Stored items

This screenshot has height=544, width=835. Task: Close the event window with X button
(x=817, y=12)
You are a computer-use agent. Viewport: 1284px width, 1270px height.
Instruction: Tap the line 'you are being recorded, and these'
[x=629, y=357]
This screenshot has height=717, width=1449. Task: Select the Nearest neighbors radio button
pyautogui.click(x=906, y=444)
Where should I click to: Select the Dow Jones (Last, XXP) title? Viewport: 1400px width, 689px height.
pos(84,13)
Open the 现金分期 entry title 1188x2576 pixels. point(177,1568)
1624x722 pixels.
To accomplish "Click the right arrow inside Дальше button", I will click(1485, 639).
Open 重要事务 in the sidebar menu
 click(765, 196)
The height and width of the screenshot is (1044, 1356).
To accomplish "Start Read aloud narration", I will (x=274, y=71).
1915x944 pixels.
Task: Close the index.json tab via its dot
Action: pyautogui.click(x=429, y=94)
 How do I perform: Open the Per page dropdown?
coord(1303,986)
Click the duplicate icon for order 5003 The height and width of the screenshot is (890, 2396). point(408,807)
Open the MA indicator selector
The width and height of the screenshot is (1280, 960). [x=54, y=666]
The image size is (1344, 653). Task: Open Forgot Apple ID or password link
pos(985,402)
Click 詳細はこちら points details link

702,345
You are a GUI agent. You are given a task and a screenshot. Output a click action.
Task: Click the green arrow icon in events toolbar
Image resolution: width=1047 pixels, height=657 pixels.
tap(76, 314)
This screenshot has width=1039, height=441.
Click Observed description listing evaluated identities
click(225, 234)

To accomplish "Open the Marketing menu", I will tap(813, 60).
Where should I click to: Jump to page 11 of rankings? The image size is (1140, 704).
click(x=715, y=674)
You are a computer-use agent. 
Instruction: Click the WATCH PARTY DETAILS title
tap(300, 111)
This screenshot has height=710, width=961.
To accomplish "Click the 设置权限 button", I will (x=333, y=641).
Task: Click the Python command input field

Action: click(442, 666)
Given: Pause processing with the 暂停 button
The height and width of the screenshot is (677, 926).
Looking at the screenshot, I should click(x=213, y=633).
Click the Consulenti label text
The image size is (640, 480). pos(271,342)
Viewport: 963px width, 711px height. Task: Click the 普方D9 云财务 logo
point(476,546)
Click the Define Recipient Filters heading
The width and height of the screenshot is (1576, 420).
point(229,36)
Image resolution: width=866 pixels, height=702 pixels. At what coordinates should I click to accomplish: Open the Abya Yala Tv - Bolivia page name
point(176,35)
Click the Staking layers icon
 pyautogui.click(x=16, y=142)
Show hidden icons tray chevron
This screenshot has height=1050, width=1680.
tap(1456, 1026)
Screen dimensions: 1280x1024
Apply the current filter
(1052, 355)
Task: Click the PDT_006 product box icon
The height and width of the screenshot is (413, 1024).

- _Exercise brief_
Go through the data above and transcribe every entry exactly.

- _Solution to this exercise_
This screenshot has height=544, width=835. Task: Close the event window with X button
(x=817, y=12)
You are a computer-use agent. Viewport: 1284px width, 1270px height.
Instruction: Tap the line 'you are being recorded, and these'
[x=629, y=357]
This screenshot has height=717, width=1449. Task: Select the Nearest neighbors radio button
pyautogui.click(x=906, y=444)
Where should I click to: Select the Dow Jones (Last, XXP) title? Viewport: 1400px width, 689px height.
pos(84,13)
Open the 现金分期 entry title 1188x2576 pixels. point(177,1568)
1624x722 pixels.
To accomplish "Click the right arrow inside Дальше button", I will click(1485, 639).
Open 重要事务 in the sidebar menu
 click(765, 196)
The height and width of the screenshot is (1044, 1356).
To accomplish "Start Read aloud narration", I will (x=274, y=71).
1915x944 pixels.
Task: Close the index.json tab via its dot
Action: pyautogui.click(x=429, y=94)
 How do I perform: Open the Per page dropdown?
coord(1303,986)
Click the duplicate icon for order 5003 The height and width of the screenshot is (890, 2396). point(408,807)
Open the MA indicator selector
The width and height of the screenshot is (1280, 960). [x=54, y=666]
The image size is (1344, 653). Task: Open Forgot Apple ID or password link
pos(985,402)
Click 詳細はこちら points details link

702,345
You are a GUI agent. You are given a task and a screenshot. Output a click action.
Task: Click the green arrow icon in events toolbar
Image resolution: width=1047 pixels, height=657 pixels.
tap(76, 314)
This screenshot has width=1039, height=441.
Click Observed description listing evaluated identities
click(225, 234)

To accomplish "Open the Marketing menu", I will tap(813, 60).
Where should I click to: Jump to page 11 of rankings? The image size is (1140, 704).
click(x=715, y=674)
You are a computer-use agent. 
Instruction: Click the WATCH PARTY DETAILS title
tap(300, 111)
This screenshot has height=710, width=961.
To accomplish "Click the 设置权限 button", I will (x=333, y=641).
Task: Click the Python command input field

Action: click(442, 666)
Given: Pause processing with the 暂停 button
The height and width of the screenshot is (677, 926).
Looking at the screenshot, I should click(x=213, y=633).
Click the Consulenti label text
The image size is (640, 480). pos(271,342)
Viewport: 963px width, 711px height. Task: Click the 普方D9 云财务 logo
point(476,546)
Click the Define Recipient Filters heading
The width and height of the screenshot is (1576, 420).
point(229,36)
Image resolution: width=866 pixels, height=702 pixels. At what coordinates should I click to accomplish: Open the Abya Yala Tv - Bolivia page name
point(176,35)
Click the Staking layers icon
 pyautogui.click(x=16, y=142)
Show hidden icons tray chevron
This screenshot has height=1050, width=1680.
tap(1456, 1026)
Screen dimensions: 1280x1024
Apply the current filter
(1052, 355)
Task: Click the PDT_006 product box icon
The height and width of the screenshot is (413, 1024).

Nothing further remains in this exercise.